Researchers have identified hundreds of variants in a patient’s genetic code that predict which people are more susceptible to persistent chronic pain following amputation.
Dr. Andrew D. Shaw, associate professor of anesthesiology and critical care medicine at Duke University Medical Center in Durham, NC, and colleagues conducted the study on 49 military service members who had amputations and persistent pain.
The International Association for the Study of Pain (IASP) states that 80% of all amputees experience pain in the missing body part – known as phantom limb pain.
Patients complain that the pain is similar to that prior to amputation and is more likely to occur after the amputation of a chronically painful limb.
The IASP explains that large-scale surveys of amputees have revealed that treatments for phantom limb pain are often ineffective, suggesting that they fail to address the underlying mechanisms.
The new Duke University Medical Center study claims that new DNA sequence variations may be “pathways of biological importance as the possible source of chronic, persistent pain.”
Dr. Shaw explains:
“Persistent phantom pain after amputation is a serious problem with no effective treatments. By identifying these ‘pain genes,’ we may be able to discover the reasons why pain occurs and predict which patients are more likely to have it. In the future, we hope to discover the biology of persistent pain and develop ways to combat it.”

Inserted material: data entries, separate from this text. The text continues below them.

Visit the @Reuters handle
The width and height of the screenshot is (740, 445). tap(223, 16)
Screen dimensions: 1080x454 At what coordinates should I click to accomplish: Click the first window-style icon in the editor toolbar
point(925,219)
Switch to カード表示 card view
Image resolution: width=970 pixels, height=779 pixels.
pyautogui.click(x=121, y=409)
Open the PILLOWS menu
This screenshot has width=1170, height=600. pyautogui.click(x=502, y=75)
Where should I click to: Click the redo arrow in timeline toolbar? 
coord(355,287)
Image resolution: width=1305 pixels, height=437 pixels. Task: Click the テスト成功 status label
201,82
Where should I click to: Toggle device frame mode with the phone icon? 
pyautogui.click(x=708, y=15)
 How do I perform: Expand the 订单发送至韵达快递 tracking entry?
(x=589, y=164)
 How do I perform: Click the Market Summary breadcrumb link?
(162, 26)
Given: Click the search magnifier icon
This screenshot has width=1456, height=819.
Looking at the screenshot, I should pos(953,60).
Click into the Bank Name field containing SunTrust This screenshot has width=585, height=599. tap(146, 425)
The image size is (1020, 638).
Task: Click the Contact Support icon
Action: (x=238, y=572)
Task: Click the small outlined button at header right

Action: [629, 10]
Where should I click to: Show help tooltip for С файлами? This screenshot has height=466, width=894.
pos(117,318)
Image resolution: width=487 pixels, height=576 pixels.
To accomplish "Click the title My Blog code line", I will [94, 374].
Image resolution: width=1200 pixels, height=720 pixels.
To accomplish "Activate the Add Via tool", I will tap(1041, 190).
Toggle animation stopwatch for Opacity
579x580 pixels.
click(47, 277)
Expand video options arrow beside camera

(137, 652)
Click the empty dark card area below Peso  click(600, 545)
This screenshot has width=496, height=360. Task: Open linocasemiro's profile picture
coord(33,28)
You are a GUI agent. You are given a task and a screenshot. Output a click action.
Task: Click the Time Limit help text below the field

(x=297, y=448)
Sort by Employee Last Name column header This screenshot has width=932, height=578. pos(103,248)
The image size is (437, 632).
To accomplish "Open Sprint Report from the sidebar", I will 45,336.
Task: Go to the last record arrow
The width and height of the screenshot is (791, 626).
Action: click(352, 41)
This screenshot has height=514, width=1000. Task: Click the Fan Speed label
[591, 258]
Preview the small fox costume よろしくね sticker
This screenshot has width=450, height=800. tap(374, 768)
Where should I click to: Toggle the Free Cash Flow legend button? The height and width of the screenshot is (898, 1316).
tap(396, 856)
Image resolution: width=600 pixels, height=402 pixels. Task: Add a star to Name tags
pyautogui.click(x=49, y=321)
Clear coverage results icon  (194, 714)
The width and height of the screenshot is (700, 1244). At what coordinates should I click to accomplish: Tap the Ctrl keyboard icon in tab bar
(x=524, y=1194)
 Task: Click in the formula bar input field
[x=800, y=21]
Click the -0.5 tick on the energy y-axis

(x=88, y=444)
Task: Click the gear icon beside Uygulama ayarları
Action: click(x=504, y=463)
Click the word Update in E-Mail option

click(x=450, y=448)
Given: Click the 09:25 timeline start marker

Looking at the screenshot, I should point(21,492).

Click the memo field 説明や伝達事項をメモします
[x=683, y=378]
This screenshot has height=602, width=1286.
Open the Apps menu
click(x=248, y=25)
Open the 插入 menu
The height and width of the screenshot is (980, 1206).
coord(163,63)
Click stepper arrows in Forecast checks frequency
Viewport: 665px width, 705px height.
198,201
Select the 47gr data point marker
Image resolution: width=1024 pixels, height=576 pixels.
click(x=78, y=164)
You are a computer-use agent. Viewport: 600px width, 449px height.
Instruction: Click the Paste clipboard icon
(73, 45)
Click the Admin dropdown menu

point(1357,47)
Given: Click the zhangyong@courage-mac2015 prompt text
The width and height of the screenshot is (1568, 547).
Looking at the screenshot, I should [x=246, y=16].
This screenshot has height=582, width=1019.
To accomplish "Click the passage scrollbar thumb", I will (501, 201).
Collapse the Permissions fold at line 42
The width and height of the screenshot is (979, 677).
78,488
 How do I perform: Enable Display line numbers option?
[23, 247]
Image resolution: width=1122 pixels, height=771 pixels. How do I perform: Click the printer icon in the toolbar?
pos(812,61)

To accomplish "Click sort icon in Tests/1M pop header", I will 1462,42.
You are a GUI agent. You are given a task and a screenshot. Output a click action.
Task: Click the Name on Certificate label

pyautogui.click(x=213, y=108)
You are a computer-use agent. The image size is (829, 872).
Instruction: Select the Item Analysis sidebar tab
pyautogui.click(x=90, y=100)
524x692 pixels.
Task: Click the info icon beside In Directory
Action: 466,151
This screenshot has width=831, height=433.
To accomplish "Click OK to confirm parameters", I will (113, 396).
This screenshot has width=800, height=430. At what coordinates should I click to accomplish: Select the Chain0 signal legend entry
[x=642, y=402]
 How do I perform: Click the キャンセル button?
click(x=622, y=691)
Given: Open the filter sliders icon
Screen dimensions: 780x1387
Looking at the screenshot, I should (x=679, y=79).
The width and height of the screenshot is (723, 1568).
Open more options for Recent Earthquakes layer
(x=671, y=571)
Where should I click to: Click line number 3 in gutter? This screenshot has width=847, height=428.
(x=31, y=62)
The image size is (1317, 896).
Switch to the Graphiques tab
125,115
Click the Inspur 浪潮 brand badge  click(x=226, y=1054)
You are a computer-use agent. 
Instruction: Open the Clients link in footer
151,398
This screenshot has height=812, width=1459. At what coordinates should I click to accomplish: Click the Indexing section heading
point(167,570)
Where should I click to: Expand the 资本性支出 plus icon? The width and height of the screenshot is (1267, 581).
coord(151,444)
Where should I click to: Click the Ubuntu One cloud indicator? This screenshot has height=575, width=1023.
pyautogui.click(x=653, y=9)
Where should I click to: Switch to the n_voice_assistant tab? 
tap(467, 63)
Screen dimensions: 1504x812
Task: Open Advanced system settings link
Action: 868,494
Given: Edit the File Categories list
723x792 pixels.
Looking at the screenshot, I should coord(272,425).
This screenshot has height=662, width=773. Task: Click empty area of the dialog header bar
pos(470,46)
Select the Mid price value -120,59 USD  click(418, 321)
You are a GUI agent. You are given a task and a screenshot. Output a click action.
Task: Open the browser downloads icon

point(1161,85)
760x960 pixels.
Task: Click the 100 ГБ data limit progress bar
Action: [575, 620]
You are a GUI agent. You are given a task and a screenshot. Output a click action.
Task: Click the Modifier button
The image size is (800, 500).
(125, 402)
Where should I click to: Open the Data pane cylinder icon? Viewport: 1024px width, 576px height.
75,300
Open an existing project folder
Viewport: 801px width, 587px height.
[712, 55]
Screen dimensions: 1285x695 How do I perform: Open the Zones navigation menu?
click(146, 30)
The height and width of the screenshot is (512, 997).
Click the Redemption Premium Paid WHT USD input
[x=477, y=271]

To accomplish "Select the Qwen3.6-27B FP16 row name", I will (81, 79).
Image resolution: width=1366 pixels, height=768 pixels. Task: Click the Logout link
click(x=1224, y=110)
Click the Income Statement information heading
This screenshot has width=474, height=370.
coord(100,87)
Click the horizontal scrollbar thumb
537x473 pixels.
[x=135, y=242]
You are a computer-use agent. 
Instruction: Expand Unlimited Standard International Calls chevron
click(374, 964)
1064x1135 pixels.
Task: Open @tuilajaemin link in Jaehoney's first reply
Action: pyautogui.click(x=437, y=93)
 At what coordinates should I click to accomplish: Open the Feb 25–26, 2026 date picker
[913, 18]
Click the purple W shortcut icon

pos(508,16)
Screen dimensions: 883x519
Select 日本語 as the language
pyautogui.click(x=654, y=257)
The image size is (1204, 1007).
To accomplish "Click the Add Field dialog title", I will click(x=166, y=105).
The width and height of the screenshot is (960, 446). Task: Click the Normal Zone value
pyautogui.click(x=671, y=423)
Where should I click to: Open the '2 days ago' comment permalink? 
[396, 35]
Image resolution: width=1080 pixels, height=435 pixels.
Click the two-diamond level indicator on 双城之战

The Armed Forces Health Surveillance Center points out that from 2000 to 2011, 5,695 service personnel underwent a total of 6,144 traumatic amputations. And over 30% of these involved a “major amputation” – defined as the loss of a hand, foot or more.
For the study, Dr. Shaw and his colleagues collected DNA, RNA and plasma extractions from blood samples from the 49 service members. They mapped these using Exome Sequencing technology to see if there were any variations common to other members of the trial.
The results revealed hundreds of previously unknown DNA sequence variations.
Presenting their findings at the Anesthesiology 2013 annual meeting this month, Dr. Shaw explained:
“This is one of the first studies where ‘pain genes’ have been identified in humans using next-generation sequencing. We have known about some of them in lab studies. Now that we have identified these gene variations, we need to study them and then create new medicines to prevent and relieve the chronic pain for these patients.”
In 2010, Medical News Today reported mirror therapy had some success treating injured soldiers for phantom limb pain. And in 2012, we reported that a Swiss study identified a genetic component in pain responses from children following major surgery.